In the absence of a signed and effective test ban treaty with enforceable inspection, our own testing program will proceed on the basis of our own needs. When our responsibilities to free world security require us to test new weapons in any environment, all necessary advance preparations will [Facsimile Page 3] have been completed. But an actual test series is not undertaken lightly or hastily. Others may test nuclear weapons in the atmosphere for so-called psychological or political reasons—but the United States has no intention of rushing into precipitate atmospheric testing without solid military justification and careful scientific preparation. Others may conduct a series of such tests without taking any substantial steps to safeguard the health of their own citizens, their co-inhabitants of this planet and generations yet unborn—but the United States will conduct no such series without imposing whatever safeguards are necessary to prevent its world-wide fall-out from rising above a mere fraction of that resulting from the current Soviet series.

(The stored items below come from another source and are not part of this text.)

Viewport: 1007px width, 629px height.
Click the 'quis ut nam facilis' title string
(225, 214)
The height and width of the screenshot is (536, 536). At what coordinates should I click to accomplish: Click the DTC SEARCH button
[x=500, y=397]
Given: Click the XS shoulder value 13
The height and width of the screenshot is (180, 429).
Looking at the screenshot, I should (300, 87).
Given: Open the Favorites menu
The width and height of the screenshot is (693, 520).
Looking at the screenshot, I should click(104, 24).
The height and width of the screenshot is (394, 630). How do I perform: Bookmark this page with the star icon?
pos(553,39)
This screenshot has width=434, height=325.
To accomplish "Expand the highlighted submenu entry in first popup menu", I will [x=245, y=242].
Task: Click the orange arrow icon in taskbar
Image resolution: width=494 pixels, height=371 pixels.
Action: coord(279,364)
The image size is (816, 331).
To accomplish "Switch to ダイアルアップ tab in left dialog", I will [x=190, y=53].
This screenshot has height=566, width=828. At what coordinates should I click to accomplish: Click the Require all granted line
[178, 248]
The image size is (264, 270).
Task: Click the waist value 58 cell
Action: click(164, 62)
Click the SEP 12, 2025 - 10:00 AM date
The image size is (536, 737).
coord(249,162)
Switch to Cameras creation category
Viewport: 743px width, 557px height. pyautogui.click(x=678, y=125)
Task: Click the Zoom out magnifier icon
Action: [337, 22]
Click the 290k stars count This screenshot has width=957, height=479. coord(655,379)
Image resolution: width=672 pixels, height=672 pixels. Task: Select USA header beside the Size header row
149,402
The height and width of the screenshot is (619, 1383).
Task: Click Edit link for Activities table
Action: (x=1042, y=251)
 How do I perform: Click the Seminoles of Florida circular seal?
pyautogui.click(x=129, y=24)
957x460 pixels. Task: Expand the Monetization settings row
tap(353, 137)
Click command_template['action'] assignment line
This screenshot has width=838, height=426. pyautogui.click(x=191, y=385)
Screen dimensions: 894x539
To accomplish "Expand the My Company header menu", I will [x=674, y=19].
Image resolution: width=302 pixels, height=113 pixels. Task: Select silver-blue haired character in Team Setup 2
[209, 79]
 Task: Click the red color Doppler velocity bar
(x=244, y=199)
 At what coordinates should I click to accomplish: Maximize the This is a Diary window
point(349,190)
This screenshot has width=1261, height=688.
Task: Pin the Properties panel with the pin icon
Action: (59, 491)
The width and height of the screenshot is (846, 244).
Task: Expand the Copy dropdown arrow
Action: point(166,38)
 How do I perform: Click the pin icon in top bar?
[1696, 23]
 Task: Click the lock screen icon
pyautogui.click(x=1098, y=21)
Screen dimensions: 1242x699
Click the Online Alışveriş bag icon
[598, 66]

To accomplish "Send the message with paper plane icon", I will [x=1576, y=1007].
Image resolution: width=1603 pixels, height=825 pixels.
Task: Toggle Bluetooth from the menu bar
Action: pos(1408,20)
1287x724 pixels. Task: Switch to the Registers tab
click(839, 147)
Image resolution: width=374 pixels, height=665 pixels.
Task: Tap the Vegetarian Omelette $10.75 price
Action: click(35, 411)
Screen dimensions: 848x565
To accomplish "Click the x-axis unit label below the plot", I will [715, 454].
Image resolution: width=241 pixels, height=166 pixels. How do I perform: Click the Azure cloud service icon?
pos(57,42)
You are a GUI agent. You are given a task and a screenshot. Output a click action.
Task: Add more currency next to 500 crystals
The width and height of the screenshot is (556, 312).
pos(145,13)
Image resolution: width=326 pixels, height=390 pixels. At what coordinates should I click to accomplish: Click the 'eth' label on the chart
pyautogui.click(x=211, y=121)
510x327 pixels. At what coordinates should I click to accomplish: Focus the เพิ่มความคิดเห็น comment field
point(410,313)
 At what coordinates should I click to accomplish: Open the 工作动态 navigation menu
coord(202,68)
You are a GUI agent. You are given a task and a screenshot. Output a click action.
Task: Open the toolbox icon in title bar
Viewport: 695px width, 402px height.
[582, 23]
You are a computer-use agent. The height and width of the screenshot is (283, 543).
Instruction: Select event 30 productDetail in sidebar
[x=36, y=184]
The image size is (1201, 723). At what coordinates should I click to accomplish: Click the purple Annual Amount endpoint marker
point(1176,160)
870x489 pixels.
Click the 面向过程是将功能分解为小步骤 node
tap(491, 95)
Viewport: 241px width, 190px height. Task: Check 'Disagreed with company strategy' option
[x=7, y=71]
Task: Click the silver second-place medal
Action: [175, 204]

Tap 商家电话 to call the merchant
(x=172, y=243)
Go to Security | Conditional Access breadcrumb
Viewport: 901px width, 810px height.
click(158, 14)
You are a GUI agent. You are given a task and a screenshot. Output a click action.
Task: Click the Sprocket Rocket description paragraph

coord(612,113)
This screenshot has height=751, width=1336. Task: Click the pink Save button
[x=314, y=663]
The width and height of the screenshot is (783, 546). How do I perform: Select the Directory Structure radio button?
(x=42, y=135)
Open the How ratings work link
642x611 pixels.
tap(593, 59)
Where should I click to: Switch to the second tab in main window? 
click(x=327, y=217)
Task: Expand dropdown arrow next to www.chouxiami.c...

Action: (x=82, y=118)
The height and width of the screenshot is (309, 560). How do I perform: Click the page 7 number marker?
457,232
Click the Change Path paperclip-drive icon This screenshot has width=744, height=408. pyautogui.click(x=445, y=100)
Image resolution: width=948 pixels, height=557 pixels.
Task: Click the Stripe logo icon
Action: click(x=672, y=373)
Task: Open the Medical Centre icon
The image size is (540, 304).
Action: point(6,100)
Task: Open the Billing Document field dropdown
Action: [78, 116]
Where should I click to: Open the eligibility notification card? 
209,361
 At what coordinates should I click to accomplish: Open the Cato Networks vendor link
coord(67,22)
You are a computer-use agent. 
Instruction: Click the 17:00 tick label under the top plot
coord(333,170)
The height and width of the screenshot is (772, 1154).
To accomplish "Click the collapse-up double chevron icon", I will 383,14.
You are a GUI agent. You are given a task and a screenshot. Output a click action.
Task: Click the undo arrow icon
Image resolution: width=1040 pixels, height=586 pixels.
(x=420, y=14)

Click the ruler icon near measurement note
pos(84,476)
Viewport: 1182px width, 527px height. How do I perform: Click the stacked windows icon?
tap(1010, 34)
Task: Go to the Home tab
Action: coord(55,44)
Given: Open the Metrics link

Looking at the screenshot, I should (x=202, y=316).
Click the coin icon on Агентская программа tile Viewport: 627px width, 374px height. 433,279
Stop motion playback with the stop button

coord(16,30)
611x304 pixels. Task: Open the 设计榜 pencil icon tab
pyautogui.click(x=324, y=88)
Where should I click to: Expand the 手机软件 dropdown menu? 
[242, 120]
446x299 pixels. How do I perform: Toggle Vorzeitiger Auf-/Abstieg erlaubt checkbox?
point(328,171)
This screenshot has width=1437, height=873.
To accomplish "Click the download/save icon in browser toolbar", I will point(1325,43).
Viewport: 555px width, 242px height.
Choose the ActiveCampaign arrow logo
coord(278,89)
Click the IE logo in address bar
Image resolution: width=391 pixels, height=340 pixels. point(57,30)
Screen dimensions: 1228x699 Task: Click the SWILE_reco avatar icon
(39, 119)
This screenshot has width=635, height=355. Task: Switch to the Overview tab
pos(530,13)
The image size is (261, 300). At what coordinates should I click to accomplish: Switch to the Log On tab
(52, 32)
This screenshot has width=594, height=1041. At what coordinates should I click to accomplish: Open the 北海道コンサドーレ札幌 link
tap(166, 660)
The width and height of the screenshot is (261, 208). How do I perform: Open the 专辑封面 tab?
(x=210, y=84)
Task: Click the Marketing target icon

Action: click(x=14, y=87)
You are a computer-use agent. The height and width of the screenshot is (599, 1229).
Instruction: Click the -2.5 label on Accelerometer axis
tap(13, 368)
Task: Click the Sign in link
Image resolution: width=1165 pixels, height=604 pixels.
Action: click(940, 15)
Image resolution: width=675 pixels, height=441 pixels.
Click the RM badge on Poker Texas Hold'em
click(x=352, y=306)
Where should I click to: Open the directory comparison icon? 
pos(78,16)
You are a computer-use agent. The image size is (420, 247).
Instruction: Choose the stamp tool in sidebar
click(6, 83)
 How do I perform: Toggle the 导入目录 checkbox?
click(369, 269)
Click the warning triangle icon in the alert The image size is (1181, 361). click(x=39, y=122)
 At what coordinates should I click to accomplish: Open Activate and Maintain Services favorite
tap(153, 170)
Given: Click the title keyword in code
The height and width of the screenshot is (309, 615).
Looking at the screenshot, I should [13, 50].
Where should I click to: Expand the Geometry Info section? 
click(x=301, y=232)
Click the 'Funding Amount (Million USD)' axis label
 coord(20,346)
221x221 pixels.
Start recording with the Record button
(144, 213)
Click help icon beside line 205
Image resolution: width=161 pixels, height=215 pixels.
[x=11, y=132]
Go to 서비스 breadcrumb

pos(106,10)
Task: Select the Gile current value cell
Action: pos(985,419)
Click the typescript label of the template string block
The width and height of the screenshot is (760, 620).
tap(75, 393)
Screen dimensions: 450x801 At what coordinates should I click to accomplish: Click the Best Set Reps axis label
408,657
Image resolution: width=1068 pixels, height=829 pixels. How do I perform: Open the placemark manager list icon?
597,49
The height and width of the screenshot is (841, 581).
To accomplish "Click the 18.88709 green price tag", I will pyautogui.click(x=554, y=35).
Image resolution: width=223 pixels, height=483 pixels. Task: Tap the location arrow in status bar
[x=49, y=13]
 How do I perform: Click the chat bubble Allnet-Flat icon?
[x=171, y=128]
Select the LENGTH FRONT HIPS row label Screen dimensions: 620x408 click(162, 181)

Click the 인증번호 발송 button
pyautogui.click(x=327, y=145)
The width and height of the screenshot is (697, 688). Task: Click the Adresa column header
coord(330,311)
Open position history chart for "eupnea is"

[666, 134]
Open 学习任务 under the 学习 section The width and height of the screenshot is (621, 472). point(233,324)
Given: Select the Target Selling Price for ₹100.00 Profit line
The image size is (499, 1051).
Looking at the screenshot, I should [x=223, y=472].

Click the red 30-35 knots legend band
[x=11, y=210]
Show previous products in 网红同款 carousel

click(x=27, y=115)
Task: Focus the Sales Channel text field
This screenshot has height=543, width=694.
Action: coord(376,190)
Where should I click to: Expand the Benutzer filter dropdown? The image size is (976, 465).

In short, the United States will undertake atmospheric nuclear tests only when such tests are deemed necessary, in the light of our evaluation of Soviet tests, to maintain the Free World’s present superiority in defensive and deterrent strength—only to the degree that the orderly and essential scientific development of new weapons has reached a point where further progress is not possible without such tests—and only within limits that restrict the fall-out from such tests to an absolute minimum.

To sum up: As long as we can keep our heads clear, our voices calm and our powder dry, it will make no sense for the enemies of freedom to attack, or for the friends of freedom to face the future with any spirit other than one of abiding confidence.

  1. Presidential statement on nuclear testing. Attached is a proposed Presidential statement. No classification marking. 3 pp. Seaborg, Journal, Vol. 2, pp. 350–352.